All three of these rounds share a common developmental origin of being developed after WW2 based on the experiences that the parent countries had experienced.  There was a study done after WW2 by the US that showed that most soldiers only engaged targets that they though they would be able to hit, usually under 300 yards or so.  I believe this is the same study that also showed a vast number of soldiers never fired their weapon in combat that LTC Dave Grossman quotes in his book On Killing too.  I am also sure that the Russian's experience in viscous urban combat also compelled their thought process on developing a new round.

Basically, all of the worlds major military powers started to "downsize" their ammo.  In the case of the US, really, really downsize it eventually with the 5.56mm cartridge.  The Russians eventually followed suit as well and even went a bit smaller with the 5.45 round for the AK-74, but for most the 7.62x39 is still synonymous with the AK.  In reality, the .308 (which I will use interchangeably from this point on with 7.62x51 - 3 fewer characters to type) development started after WWI as the US sought out a cartridge much more easily suited for a semi automatic rifle than the .30-06 currently in use.   However, the insistence of US brass to keep the .30-06 in use (because we had millions of rounds stockpiled) and the genius of one John C. Garand kept the .308 off the scene for a few decades.   In the case of the .308 and 7.62x39, what you have is basically a chopped down full size .30 rifle round.  The 5.56 came out of left field and was a round the Air Force was interested in using for base security but eventually found its way onto the front lines of combat for both the Army and Marine Corps.  The close in lethality of the round has been proven but its known as being a bit "wimpy" at extended ranges.  Basically, the majority of major conflicts in the last half of the 20th century were fought by these 3 rounds.

So when it comes down to it, which one is your favorite?  Vote in this months poll, open until Halloween.


eiaftinfo said...

Nice history there - thanks. For my own defensive long gun, I prefer the .308 and have a Panther Arms in that caliber. If I am ever called to use it in my family's defense - the farther out I can engage the better. I just believe it will do a better job at the 200-300m range that a lighter caliber.

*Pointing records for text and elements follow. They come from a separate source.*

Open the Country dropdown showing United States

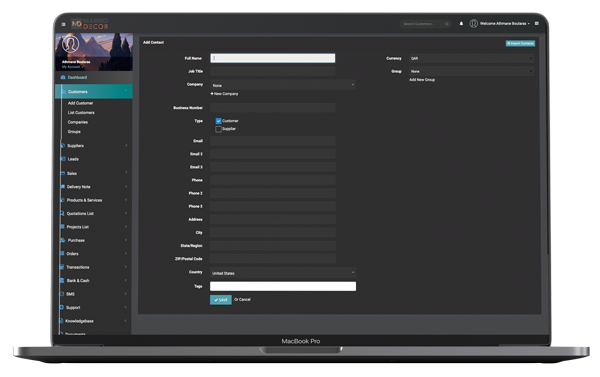[x=283, y=273]
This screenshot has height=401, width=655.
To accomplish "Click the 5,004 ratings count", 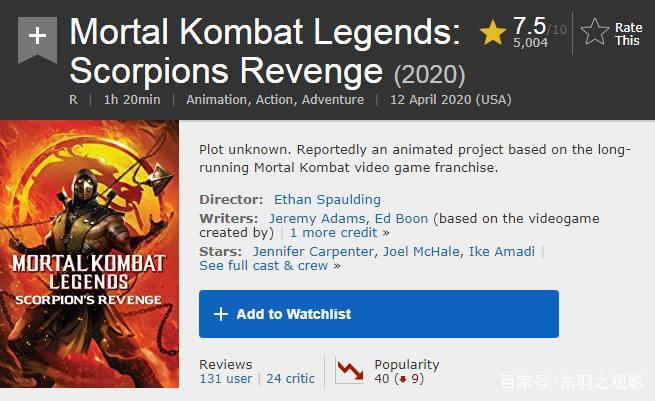I will [530, 43].
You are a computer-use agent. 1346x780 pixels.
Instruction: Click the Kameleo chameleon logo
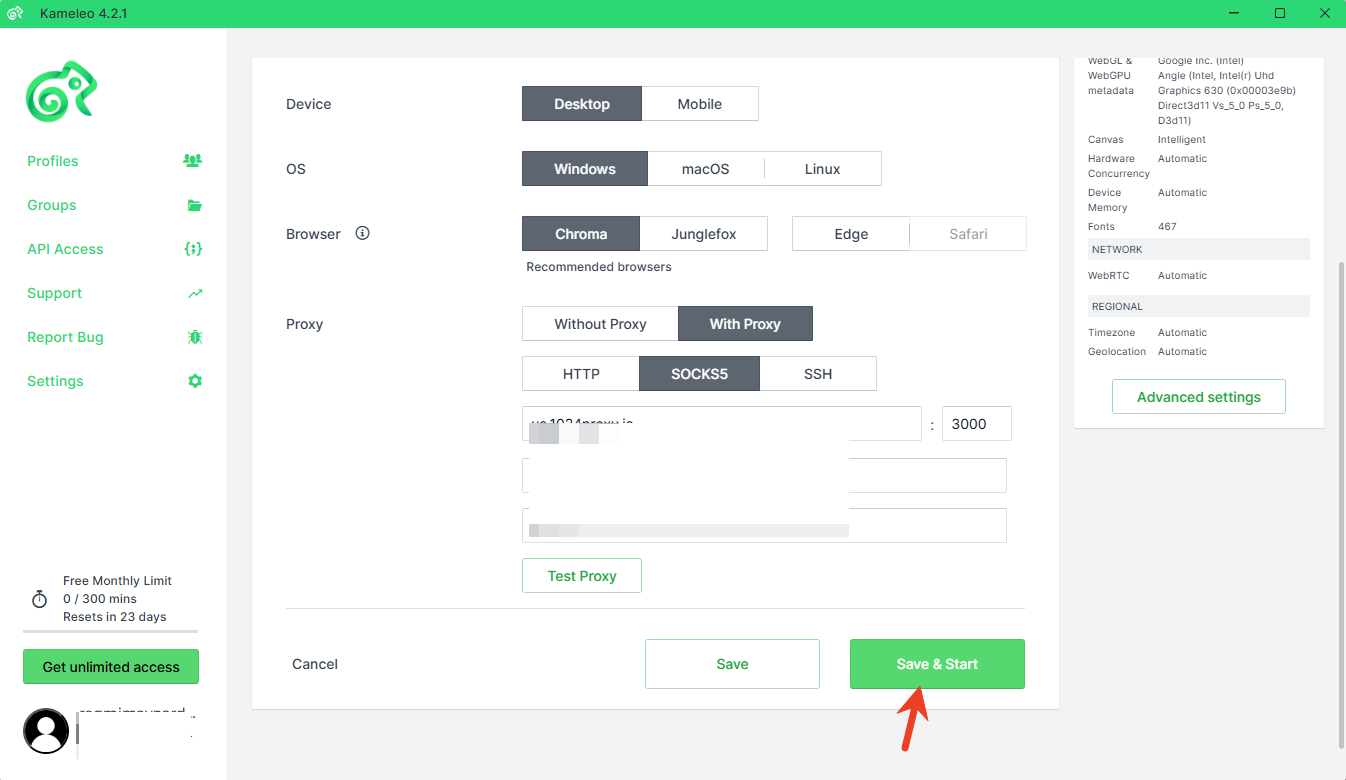(x=61, y=92)
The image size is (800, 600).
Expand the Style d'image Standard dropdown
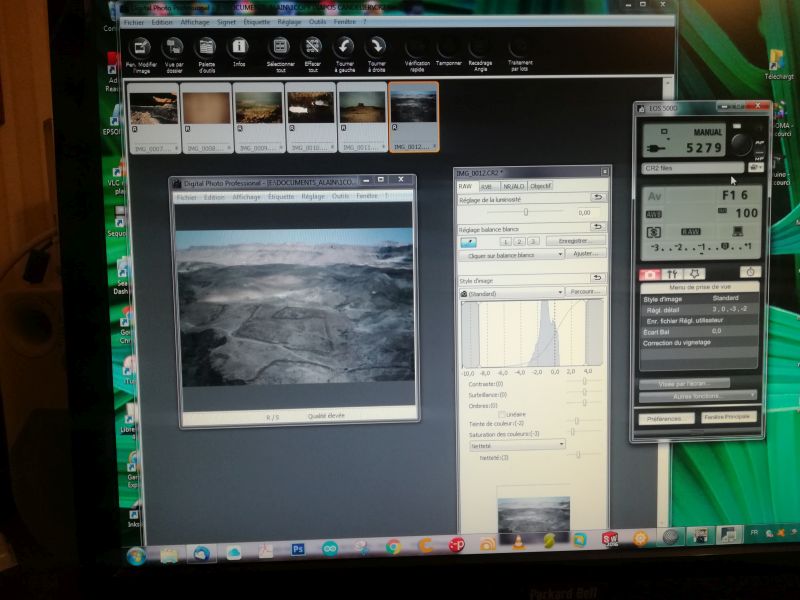pos(511,292)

All in my humble opinion, of course.

Huey said...

Thanks, that was the super condensed version of what could of been a couple of pages on each rounds development. I think within the 200 - 300 range within the parameters of "normal" combat accuracy and effectiveness either the 5.56 or .308 will do (and have been proven) against soft targets. Where the .308 will spank the crap out of the 5.56 is at extended range power and defeating barricades.. Our elite forces can often decide when and where they will fight and tailor their weaponry to that instance (eg. - no reason for SEALS to carry large caliber rifles if they are boarding a cargo ship less than 300 meters at its longest point to begin with), but for the normal "grunt" on the line they have to make do with what they have. We are nuts deep invested in the 5.56 round in terms of weaponry and ammo so I don't think everyone crying to adopt a 6.5 or other such round will get what they want, but some of the heavier 5.56 rounds being used overseas (I don't know if they are being used in special carbines with tighter barrel twists or not) seem to be getting the job done from those few "inside" sources I still have contact with.

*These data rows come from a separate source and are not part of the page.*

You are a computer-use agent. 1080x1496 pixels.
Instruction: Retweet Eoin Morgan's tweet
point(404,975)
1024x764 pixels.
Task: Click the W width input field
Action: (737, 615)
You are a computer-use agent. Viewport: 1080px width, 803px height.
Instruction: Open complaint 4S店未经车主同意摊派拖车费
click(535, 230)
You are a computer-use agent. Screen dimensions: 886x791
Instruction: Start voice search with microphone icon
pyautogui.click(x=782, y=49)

One thing is for sure, for most instances the 7.62 can do what the 5.56 can do shot for shot, but not always the other way around.

Love your blog btw.


eiaftinfo said...

Certainly agree on your thoughts for close-in fighting. I guess for me, honestly I'm not much of a gear geek (unless you're talking radio/computer/cameras/astronomy - then all bets are off :) ). I've assembled a fairly tight set of weapons that I to cover my needs - the Panter Arms .308, a clouple of G17s, a Springfield 1911 and then some training weapons for my training company. But, weapon selection is one of those great topics for a campfire, a few adult beverages and lots of gentle rib jabbing! :)

Thanks much for your comment on my blog - I appreciate it.

Ret Redhat said...

Battle being the key word, would go with 7.62 x51 but those three are a good start.

Ret Redhat said...

7.62 NATO 1st choice, SS109 62 grn 5.56 2nd 7.62x39 Third. Any of which would say is a good start.